It Seems To Me
It Seems to Me: Selected Letters of Eleanor Roosevelt by Leonard Schlup & Donald Whisenhunt.
Hardcover: 304 pages
Publisher: University Press of Kentucky;(May 18, 2001)
One of the most important women of the American Century, Eleanor Roosevelt (1884-1962) was also one of its most prolific letter writers. Yet never before has a selection of her letters to public figures, world leaders, and individuals outside her family been made available to general readers and to historians unable to visit the archives at Hyde Park.
It Seems to Me demonstrates Roosevelt's significance as a stateswoman and professional politician, particularly after her husband's death in 1945. These letters reveal a dimension of her personality often lost in collections of letters to family members and friends, that of a shrewd, self-confident woman unafraid to speak her mind.
In her letters, Eleanor Roosevelt lectured Truman, badgered Eisenhower, and critiqued Kennedy. She disagreed with the Catholic Church over aid to parochial schools, made recommendations for political appointments, expressed her opinion on the conviction of Alger Hiss. Some letters demonstrate her commitment to civil rights, many her understanding of Cold War politics, and still others her support of labor unions. As a whole this collection provides unique insights into both Eleanor Roosevelt's public life, as well as American culture and politics during the decades following World War II.
This year and last year has seen me reading a lot about Eleanor Roosevelt. So when I saw this book at the used book store I grabbed it up.
The letters in this particular book (there are other books out with more personal letters) are to famous people in politics. Some were written while Franklin and she were in the White House, and many others were written after Franklin’s death.

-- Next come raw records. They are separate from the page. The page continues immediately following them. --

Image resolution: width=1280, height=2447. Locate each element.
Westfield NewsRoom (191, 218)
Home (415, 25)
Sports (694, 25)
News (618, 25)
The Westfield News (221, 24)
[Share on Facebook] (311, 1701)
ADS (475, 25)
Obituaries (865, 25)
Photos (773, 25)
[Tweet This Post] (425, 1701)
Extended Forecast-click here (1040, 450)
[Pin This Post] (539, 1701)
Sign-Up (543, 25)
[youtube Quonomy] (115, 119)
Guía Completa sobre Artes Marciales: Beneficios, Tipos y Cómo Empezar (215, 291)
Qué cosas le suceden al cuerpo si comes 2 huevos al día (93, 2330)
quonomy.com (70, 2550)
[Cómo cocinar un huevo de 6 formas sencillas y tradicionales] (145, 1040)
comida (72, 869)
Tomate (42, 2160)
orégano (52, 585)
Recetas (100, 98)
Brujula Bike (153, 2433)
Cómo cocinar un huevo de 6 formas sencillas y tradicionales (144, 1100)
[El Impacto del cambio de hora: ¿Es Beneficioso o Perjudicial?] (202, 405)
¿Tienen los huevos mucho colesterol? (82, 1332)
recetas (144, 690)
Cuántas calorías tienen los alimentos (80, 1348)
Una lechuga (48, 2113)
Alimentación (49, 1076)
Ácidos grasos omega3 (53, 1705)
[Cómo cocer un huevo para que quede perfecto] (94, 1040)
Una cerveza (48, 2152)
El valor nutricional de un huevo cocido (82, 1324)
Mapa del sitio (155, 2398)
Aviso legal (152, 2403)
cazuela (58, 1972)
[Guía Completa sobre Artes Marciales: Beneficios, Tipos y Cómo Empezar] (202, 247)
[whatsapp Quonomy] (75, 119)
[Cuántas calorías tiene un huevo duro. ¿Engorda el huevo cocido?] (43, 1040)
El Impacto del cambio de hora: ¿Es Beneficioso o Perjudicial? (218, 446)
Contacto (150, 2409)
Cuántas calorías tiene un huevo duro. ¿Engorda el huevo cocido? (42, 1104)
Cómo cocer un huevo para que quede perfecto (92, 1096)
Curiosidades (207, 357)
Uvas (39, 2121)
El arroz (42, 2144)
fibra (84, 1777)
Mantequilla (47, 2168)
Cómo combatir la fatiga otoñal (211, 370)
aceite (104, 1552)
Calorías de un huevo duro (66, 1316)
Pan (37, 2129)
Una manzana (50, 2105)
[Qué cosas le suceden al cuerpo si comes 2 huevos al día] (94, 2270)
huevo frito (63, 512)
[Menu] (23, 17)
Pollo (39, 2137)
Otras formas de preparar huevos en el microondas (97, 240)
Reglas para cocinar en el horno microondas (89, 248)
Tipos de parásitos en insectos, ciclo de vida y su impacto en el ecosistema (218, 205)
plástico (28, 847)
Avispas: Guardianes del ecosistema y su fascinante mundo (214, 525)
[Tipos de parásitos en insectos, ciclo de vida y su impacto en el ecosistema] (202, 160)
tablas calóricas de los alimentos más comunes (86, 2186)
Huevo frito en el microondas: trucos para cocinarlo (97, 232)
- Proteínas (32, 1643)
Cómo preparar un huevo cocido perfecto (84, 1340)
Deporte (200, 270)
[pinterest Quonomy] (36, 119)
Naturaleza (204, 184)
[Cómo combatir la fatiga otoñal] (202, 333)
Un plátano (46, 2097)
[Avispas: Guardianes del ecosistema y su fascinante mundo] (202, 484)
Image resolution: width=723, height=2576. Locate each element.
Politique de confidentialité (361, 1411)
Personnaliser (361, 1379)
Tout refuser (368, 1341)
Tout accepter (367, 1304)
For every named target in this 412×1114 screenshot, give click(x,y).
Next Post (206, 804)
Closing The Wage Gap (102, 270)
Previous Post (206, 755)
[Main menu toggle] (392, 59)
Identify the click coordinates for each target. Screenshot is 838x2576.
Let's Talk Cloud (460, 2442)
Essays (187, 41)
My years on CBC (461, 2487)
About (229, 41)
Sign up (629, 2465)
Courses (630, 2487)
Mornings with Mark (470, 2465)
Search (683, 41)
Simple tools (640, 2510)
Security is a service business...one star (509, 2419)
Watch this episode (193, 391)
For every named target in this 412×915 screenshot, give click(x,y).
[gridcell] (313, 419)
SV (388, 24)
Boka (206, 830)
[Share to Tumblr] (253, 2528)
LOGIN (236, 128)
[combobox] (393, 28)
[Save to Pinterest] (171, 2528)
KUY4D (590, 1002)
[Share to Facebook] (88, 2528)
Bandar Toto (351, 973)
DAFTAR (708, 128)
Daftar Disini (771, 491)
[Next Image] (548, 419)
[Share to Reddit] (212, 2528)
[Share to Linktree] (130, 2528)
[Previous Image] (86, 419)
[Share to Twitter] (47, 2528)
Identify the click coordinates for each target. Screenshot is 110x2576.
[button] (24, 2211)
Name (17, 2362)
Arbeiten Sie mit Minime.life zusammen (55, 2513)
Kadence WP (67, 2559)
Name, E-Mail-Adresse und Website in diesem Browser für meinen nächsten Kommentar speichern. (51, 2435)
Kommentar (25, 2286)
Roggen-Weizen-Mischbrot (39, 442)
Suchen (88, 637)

I found I was most interested in the few letters they showed when she wrote to Winston Churchill (they show very few but many more were written), and then letters in the later part of the book to Jack Kennedy before and during his presidency.
It almost makes me furious inside that I lived through Eleanor Roosevelt’s later years and adored JFK so much and yet no one or nothing really pointed out their relationship.
Eleanor was a prolific letter writer both personal and “work related”, and she kept her finger in politics and good will right up until a month before her death when she wrote to JFK to ask if he’d help her in one of her “causes”.
I don’t “do” politics in my blog or facebook or anywhere really. Politics and Religion are two subjects I avoid at all costs..and to be honest I do believe they are both very personal… however.. I do find I have to express my feelings on Eleanor Roosevelt. Were she alive today, I would be the first to jump in and help her be the first female President of the United States. I have to admire someone with belief that things could be better and things can change and never sat back but went out, and with all that was in her, tried to make them happen.
I ask for no real discussion on the topic because it is one of those “what if” things that there is no real response needed. I just think she is one of the worlds greatest women.. and I am deeply saddened that I didn’t take an interest in her until recently.